Risk Factors and Prevention
To mitigate this risk, several preventive measures are recommended:
- Vaccination against encapsulated bacteria, including Streptococcus pneumoniae, Haemophilus influenzae type b, and Neisseria meningitidis, should be administered at least 14 days before elective splenectomy or as soon as possible after emergency splenectomy [ 1 ].
- Annual influenza vaccination is also recommended for all asplenic/hyposplenic patients over 6 months of age to reduce the risk of secondary bacterial infections [ 1 ].
- Antibiotic prophylaxis should be considered, especially for high-risk patients, with options including amoxicillin or levofloxacin for adults and amoxicillin for children [ 1 ].
Management of Suspected Infection
In cases of suspected infection, prompt administration of standby antibiotics, such as amoxicillin or levofloxacin, is crucial before seeking medical attention [ 1 ]. It is also essential for community physicians to be aware of the patient's asplenic/hyposplenic condition to provide appropriate care [ 1 ]. The management of OPSI requires immediate medical attention, and clinical deterioration can be rapid even after antibiotic administration [ 1 ].
Long-term Considerations
The long-term risk of sepsis after splenectomy necessitates ongoing vigilance and preventive measures. Patients should be educated on the signs of infection and the importance of seeking immediate medical attention if symptoms arise [ 1 ]. Furthermore, the potential for antibiotic prophylaxis failure underscores the need for a comprehensive approach to managing the risk of OPSI in asplenic/hyposplenic patients [ 1 ].
From the Research
Incidence of Sepsis after Splenectomy
- The incidence of sepsis after splenectomy is a significant concern, with overwhelming post-splenectomy infection (OPSI) being a medical emergency that can rapidly progress to fulminant infection and death in 50% of cases within 48 hours 2, 3.
- Encapsulated bacteria, such as Streptococcus pneumoniae, Haemophilus influenzae, and Neisseria meningitidis, are the most common causes of OPSI in asplenic patients 2, 3, 4, 5, 6.
- The risk of OPSI is highest in older patients, and there are no statistically significant differences in incidence by reason for splenectomy, except for a higher rate in patients with medical hyposplenia 5.

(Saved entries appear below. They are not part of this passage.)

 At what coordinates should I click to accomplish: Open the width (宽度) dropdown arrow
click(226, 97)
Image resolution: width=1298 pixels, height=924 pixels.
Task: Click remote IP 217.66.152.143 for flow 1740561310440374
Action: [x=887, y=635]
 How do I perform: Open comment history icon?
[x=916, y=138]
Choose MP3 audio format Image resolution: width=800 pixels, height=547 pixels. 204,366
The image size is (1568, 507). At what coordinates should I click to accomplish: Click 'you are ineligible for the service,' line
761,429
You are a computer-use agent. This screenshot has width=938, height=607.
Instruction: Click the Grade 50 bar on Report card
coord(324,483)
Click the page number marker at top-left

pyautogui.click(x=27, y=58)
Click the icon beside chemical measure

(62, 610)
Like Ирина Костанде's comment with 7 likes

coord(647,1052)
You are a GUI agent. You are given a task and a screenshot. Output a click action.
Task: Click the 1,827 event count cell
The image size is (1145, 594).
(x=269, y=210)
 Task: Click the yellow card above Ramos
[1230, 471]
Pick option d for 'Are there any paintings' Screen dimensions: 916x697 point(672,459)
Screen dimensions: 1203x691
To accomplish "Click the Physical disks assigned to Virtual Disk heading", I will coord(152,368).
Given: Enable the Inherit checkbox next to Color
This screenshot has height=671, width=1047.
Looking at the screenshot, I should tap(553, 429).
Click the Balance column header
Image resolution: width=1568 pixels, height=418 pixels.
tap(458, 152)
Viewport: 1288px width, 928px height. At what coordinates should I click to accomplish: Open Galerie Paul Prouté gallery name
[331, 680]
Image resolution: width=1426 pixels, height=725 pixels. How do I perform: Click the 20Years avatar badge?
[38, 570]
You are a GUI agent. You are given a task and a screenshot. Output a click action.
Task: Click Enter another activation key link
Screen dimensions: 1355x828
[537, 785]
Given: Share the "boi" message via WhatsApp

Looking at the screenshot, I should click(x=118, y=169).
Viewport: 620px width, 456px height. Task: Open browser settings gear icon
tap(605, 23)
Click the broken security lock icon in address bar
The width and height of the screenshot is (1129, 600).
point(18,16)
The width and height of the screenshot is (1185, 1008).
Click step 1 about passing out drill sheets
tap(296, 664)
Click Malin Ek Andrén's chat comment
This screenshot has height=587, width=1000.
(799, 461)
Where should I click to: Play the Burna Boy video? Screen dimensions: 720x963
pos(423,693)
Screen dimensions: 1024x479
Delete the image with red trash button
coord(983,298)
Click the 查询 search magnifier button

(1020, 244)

- Registration with a spleen registry, such as Spleen Australia, has been shown to reduce the risk of infection with encapsulated organisms by 69% 4.
- Vaccination against Streptococcus pneumoniae, Haemophilus influenzae type b, and Neisseria meningitidis, as well as annual influenza vaccination, is essential in preventing OPSI 2, 3, 4, 6.
- Daily antibiotics for at least 2 years post-splenectomy and emergency antibiotics in case of infection are also recommended to prevent OPSI 2, 3.
- Asplenic patients should carry a medical alert and an up-to-date vaccination card, and require specific advice around travel and animal handling due to increased risk of severe malaria and OPSI from animal bites 3.